本申请还提供了一种待识别图片的提取装置,包括:
数据获取模块,用于获取视频通话过程中的视频数据和音频数据;
分割模块,用于按照时间顺序将所述视频通话过程分割为多个第一区间,并统计每个所述第一区间内视频数据包和音频数据包的数量和;
第一选取模块,用于从各所述第一区间中选取所述数量和达到预设数量的第一区间,作为第二区间;
第二选取模块,用于从各所述第二区间中选取预设个数的第二区间作为目标区间,并分别从各所述目标区间中任意选取一帧暂时图片;
解码模块,用于将各所述暂时图片分别进行解码处理,得到对应的解码图片;
评分模块,用于按照预设的图片质量评分方法对各所述解码图片进行评分;
提取模块,用于将所述评分最高的所述解码图片作为待识别图片进行提取,以进行人脸识别。
进一步地,所述第二选取模块,包括:
检测子模块,用于检测各所述第二区间内的视频数据包和音频数据包的数量和时间是否对应;
提取子模块,用于将视频数据包和音频数据包的时间和数量相对应的所述第二区间,标记为第三区间;
获取所述第三区间的各个所述视频数据包以及各所述视频数据包的包序号;
根据所述第三区间内最后一个视频数据包的包序号,与最前一个视频数据包的包序号之间的差值,得到理论包数量;
将实际包数量与所述理论包数量相比,得到比值;所述实际包数量为在所述第三区间内的所述视频数据包的实际数量;
按照各所述第三区间的比值大小,从大至小依次选取预设个数的目标区间。
本申请还提供了一种计算机设备,包括存储器和处理器,所述存储器存储有计算机程序,
所述处理器执行所述计算机程序时实现待识别图片的提取方法的步骤:
获取视频通话过程中的视频数据和音频数据;
按照时间顺序将所述视频通话过程分割为多个第一区间,并统计每个所述第一区间内视频数据包和音频数据包的数量和;
从各所述第一区间中选取所述数量和达到预设数量的第一区间,作为第二区间;
从各所述第二区间中选取预设个数的第二区间作为目标区间,并分别从各所述目标区间中任意选取一帧暂时图片;
将各所述暂时图片分别进行解码处理,得到对应的解码图片;
按照预设的图片质量评分方法对各所述解码图片进行评分;
将所述评分最高的所述解码图片作为待识别图片进行提取,以进行人脸识别。
本申请还提供了一种计算机可读存储介质,其上存储有计算机程序,
所述计算机程序被处理器执行时实现待识别图片的提取方法的步骤:
获取视频通话过程中的视频数据和音频数据;
按照时间顺序将所述视频通话过程分割为多个第一区间,并统计每个所述第一区间内视频数据包和音频数据包的数量和;
从各所述第一区间中选取所述数量和达到预设数量的第一区间,作为第二区间;
从各所述第二区间中选取预设个数的第二区间作为目标区间,并分别从各所述目标区间中任意选取一帧暂时图片;
将各所述暂时图片分别进行解码处理,得到对应的解码图片;
按照预设的图片质量评分方法对各所述解码图片进行评分;
将所述评分最高的所述解码图片作为待识别图片进行提取,以进行人脸识别。
有益效果
获取视频数据和音频数据,分为多个第一区间,选取其中丢包最少,也即数量和最多的第二区间,然后从各个第二区间内选取预设个数的目标区间,从各个目标区间内选取一帧暂时图片进行解码,再选取一张评分最高的待识别图片进行识别,提高了待识别图片被识别出来的准确度,进而保证了自动识别的准确度,无需客服人员进行人工核对操作,节约了人力资源。
附图说明
此处的附图被并入说明书中并构成本说明书的一部分,示出了符合本申请的实施例,并与说明书一起用于解释本申请的原理。

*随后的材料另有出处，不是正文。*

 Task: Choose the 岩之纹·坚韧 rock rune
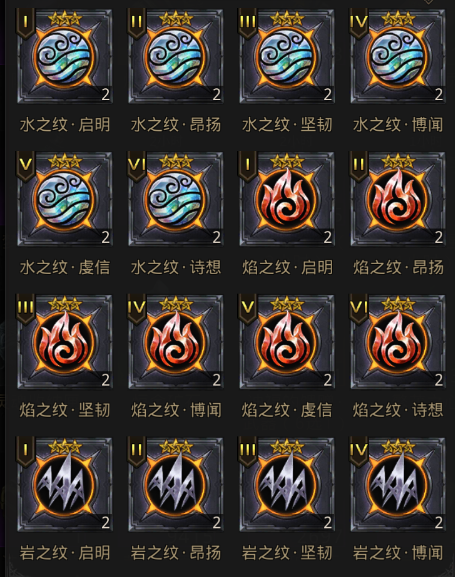(287, 485)
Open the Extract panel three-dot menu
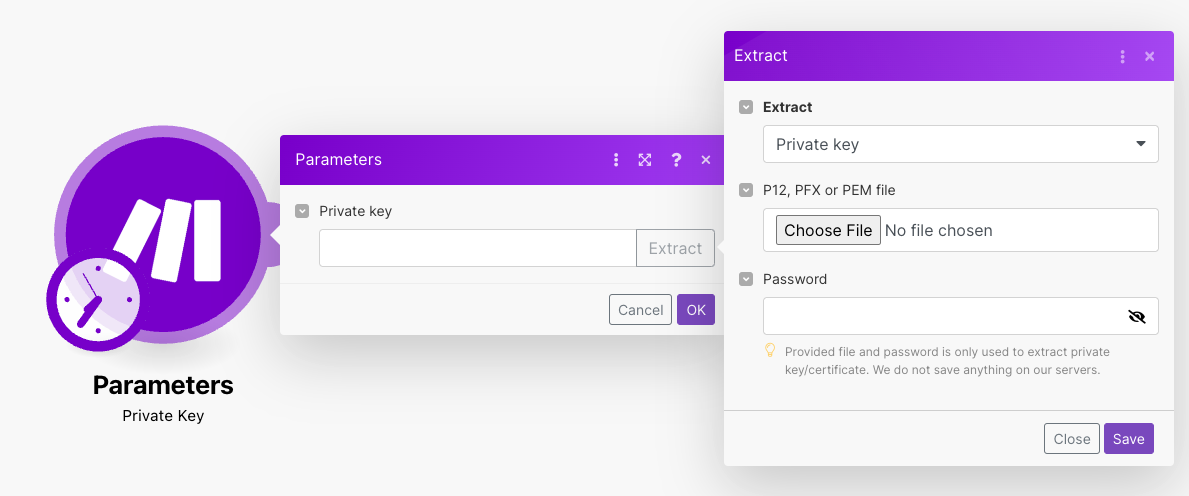Screen dimensions: 1189x496 click(1123, 56)
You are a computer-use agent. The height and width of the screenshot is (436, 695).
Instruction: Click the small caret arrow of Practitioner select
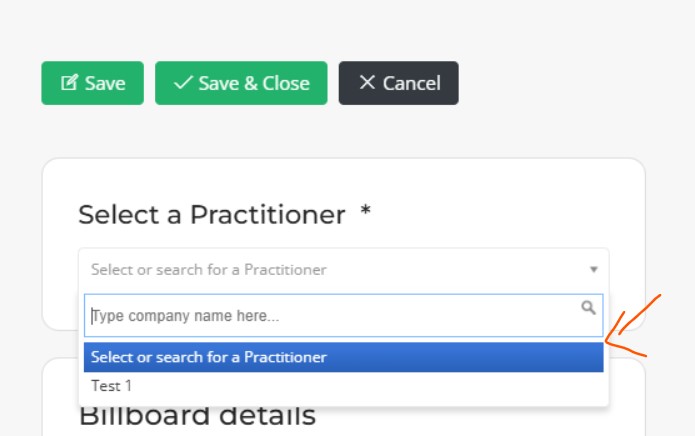593,269
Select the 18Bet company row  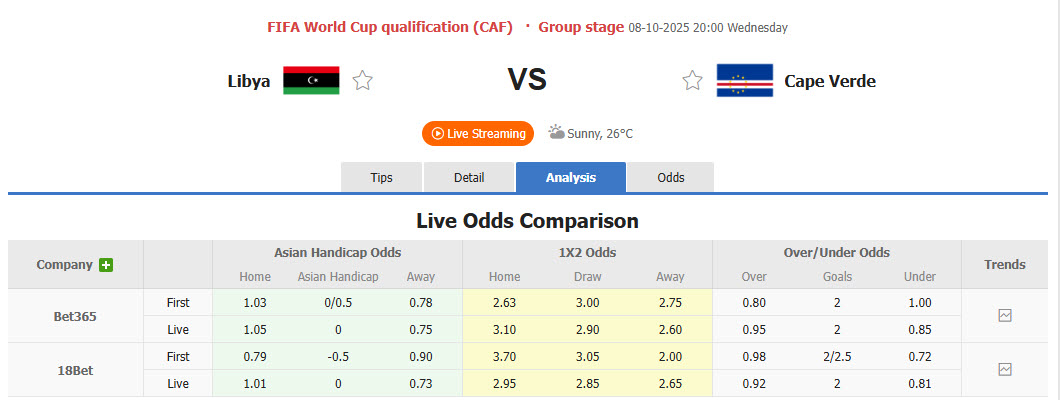click(75, 369)
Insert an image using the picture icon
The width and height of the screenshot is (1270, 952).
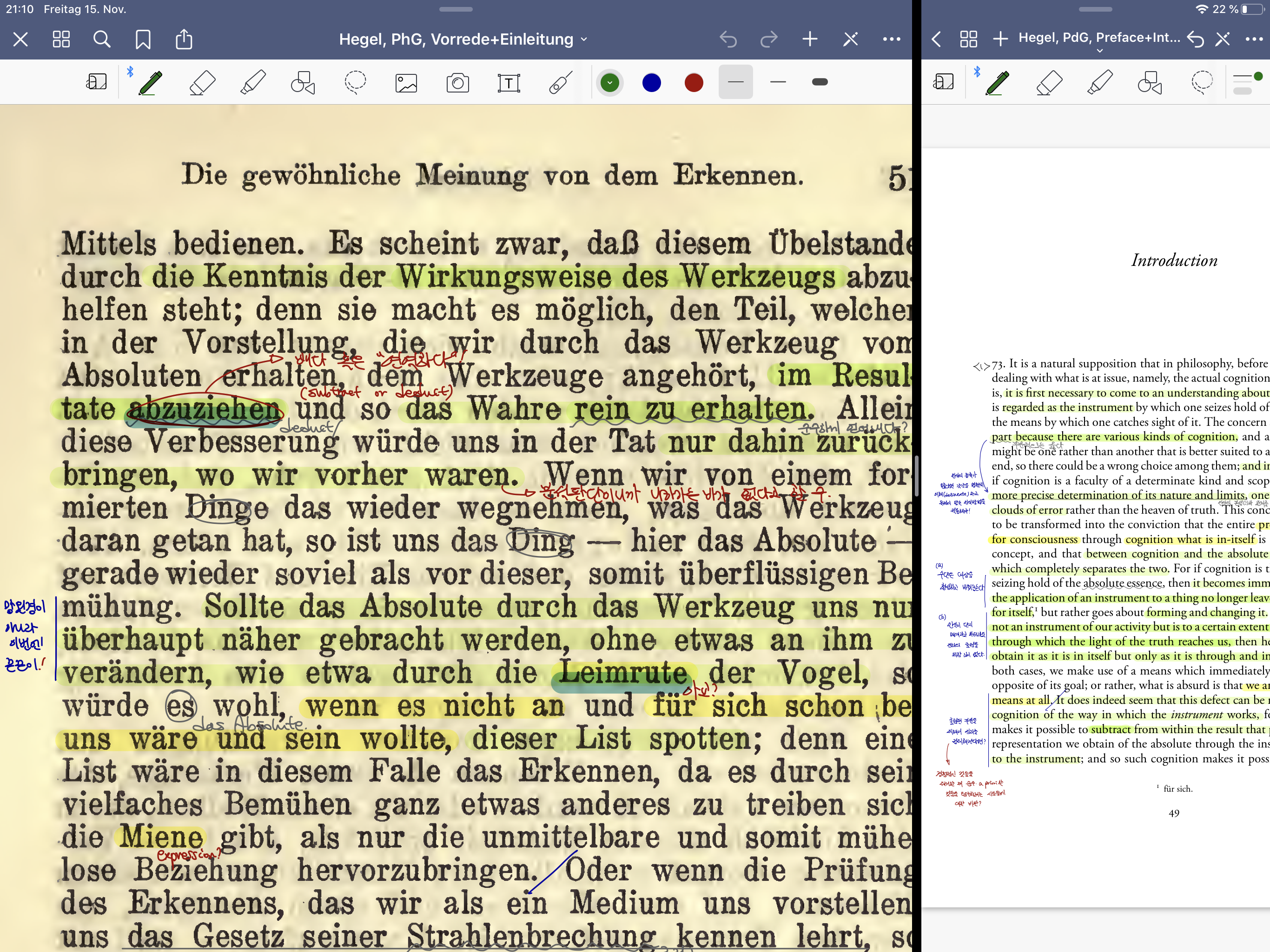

图1是本申请一实施例的一种待识别图片的提取方法的流程示意图;
图2是本申请一实施例的一种待识别图片的提取装置的结构示意框图;
图3为本申请一实施例的计算机设备的结构示意框图。
本申请的最佳实施方式
参照图1,本申请提出一种待识别图片的提取方法,包括:
S1:获取视频通话过程中的视频数据和音频数据;
S2:按照时间顺序将所述视频通话过程分割为多个第一区间,并统计每个所述第一区间内视频数据包和音频数据包的数量和;
S3:从各所述第一区间中选取所述数量和达到预设数量的第一区间,作为第二区间;
S4:从各所述第二区间中选取预设个数的第二区间作为目标区间,并分别从各所述目标区间中任意选取一帧暂时图片;
S5:将各所述暂时图片分别进行解码处理,得到对应的解码图片;
S6:按照预设的图片质量评分方法对各所述解码图片进行评分;
S7:将所述评分最高的所述解码图片作为待识别图片进行提取,以进行人脸识别。
如上述步骤S1所述,获取视频通话过程中的视频数据和音频数据。获取的方式可以是直接在视频客服机器人所在的终端上进行采集,在与客户进行业务往来时,视频客服机器人都会采集客户的视频数据和音频数据,因此可以从视频客服机器人端直接获取。当然若执行主体为该视频客服机器人,则可以直接获取。另外,获取视频通话过程中的视频数据和音频数据可以是完整的视频通话过程,即在对话完毕后,验证客户的身份信息,以判断是否可以给客户办理相关业务,也可以是在通话过程中,实时获取的一段视频数据和音频数据,在具体地实施例中,视频客服机器人会先与客户进行一段问好的对话,然后才开始业务的交流,因此获取的视频数据和音频数据可以是该问好的对话。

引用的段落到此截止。